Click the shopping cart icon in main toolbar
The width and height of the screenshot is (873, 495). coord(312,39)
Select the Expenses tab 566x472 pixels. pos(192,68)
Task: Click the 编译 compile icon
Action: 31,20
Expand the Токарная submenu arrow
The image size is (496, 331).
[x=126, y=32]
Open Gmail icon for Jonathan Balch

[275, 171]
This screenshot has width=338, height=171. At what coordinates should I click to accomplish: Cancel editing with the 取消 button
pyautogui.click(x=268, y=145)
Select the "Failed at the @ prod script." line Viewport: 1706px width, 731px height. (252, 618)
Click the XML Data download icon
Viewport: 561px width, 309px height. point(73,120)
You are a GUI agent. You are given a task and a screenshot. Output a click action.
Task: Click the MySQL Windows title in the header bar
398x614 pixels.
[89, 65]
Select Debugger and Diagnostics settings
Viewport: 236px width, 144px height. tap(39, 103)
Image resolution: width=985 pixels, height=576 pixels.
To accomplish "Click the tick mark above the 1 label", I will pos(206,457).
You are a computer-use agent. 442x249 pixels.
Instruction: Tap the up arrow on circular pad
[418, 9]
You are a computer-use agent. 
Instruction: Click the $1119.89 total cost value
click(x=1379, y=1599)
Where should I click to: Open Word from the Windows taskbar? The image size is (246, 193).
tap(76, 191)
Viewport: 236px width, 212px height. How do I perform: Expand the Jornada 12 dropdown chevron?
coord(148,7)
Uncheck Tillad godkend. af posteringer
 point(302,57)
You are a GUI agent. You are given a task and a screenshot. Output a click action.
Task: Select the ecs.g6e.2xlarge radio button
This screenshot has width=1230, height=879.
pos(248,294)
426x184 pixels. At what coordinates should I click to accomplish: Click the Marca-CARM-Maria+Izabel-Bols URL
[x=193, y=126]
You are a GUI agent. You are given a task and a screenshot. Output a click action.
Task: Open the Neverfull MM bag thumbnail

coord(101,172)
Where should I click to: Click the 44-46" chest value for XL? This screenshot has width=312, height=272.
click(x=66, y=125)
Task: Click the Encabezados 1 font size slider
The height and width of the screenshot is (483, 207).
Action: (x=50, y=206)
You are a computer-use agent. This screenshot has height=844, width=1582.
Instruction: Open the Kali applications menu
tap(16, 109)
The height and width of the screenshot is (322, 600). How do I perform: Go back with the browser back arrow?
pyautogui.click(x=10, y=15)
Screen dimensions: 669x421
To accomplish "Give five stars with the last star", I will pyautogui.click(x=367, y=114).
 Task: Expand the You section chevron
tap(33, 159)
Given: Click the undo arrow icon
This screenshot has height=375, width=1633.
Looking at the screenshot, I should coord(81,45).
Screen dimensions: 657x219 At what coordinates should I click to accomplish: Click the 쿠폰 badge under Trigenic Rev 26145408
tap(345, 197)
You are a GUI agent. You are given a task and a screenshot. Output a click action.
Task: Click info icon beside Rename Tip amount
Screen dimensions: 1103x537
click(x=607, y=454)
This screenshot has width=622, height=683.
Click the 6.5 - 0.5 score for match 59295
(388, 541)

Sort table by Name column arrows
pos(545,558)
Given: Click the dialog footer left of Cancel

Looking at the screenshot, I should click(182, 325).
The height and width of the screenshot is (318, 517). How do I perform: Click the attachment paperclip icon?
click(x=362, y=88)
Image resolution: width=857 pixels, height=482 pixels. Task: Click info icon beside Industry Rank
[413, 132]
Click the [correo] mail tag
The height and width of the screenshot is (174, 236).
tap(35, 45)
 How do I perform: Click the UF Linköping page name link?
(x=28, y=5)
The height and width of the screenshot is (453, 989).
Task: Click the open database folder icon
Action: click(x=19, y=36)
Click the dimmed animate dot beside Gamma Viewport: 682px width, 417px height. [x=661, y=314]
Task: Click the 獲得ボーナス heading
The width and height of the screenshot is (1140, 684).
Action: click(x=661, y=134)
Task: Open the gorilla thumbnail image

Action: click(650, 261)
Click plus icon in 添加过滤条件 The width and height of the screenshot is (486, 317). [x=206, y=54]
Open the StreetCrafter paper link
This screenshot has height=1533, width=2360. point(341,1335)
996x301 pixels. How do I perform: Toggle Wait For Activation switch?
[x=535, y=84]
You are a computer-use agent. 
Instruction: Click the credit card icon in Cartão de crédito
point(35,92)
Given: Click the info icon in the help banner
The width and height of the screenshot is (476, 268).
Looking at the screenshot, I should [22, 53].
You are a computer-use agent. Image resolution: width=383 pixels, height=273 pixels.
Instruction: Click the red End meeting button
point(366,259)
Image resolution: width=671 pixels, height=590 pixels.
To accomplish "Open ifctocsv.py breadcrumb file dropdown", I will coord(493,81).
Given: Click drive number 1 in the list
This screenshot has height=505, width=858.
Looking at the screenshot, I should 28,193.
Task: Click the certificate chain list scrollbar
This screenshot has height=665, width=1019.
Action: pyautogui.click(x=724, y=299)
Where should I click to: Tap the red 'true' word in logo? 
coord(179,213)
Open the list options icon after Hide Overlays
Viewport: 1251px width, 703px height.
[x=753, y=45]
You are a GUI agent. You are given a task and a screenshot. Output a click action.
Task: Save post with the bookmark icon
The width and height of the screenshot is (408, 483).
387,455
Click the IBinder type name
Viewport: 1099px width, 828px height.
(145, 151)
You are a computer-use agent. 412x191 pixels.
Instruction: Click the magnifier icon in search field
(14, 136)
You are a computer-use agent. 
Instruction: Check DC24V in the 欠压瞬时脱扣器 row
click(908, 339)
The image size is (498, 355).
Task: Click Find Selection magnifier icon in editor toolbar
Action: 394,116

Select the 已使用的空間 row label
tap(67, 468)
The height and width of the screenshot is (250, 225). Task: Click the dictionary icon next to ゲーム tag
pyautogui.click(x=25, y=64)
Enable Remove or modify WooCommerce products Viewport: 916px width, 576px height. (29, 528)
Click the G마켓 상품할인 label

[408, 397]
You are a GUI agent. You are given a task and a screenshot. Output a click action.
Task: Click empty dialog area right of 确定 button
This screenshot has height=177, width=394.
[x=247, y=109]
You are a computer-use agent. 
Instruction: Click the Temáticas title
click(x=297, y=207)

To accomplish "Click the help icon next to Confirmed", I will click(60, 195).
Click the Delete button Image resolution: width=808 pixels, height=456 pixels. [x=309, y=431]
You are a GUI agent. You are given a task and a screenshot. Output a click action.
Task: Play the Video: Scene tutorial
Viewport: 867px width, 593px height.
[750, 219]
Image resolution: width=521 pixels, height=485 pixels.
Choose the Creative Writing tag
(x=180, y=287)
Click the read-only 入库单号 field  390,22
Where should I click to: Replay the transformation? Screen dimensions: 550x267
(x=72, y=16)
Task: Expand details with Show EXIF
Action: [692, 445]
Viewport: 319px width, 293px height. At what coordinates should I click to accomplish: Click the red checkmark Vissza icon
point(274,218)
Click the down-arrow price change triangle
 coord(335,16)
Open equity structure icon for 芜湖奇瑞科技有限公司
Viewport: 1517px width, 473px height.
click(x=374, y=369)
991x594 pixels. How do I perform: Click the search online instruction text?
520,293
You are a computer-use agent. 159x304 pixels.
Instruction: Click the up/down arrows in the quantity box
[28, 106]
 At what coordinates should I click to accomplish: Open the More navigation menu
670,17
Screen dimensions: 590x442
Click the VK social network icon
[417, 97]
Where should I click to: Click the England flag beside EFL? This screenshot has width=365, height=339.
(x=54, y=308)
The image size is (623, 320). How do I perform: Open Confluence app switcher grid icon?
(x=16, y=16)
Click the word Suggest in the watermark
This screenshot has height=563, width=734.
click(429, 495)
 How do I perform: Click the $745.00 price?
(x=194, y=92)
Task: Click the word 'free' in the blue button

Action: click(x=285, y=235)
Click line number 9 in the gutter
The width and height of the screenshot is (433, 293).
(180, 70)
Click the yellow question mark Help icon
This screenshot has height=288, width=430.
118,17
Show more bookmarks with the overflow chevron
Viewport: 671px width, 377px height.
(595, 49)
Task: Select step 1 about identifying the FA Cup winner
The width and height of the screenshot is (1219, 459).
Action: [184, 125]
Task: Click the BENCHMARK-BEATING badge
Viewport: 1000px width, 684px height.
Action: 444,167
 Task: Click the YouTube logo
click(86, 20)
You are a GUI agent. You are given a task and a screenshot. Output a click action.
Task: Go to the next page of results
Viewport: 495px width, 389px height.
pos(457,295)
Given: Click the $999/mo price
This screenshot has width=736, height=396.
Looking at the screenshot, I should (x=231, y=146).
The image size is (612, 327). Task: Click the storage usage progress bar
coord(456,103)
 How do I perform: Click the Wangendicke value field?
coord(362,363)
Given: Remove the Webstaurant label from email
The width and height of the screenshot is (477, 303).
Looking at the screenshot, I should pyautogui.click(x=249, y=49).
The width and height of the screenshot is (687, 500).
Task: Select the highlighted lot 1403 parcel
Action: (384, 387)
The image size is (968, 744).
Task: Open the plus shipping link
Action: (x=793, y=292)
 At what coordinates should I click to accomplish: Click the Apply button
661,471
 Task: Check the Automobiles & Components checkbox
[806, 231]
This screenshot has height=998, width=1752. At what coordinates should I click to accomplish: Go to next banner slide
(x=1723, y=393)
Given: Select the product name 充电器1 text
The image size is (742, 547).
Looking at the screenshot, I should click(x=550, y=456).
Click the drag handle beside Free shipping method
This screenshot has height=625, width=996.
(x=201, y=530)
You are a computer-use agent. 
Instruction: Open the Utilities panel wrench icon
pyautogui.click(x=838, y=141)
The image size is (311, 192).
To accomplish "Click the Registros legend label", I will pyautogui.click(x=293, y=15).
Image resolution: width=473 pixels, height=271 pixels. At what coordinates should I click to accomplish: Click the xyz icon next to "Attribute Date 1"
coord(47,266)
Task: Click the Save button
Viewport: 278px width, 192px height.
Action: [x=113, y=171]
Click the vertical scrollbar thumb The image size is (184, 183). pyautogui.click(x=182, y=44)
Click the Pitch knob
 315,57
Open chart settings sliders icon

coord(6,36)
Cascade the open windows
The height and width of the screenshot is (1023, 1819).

--

* **Problem details**:
For the records above, give the number of lines that include the string "Save", with nothing added.

* **Your response**:
2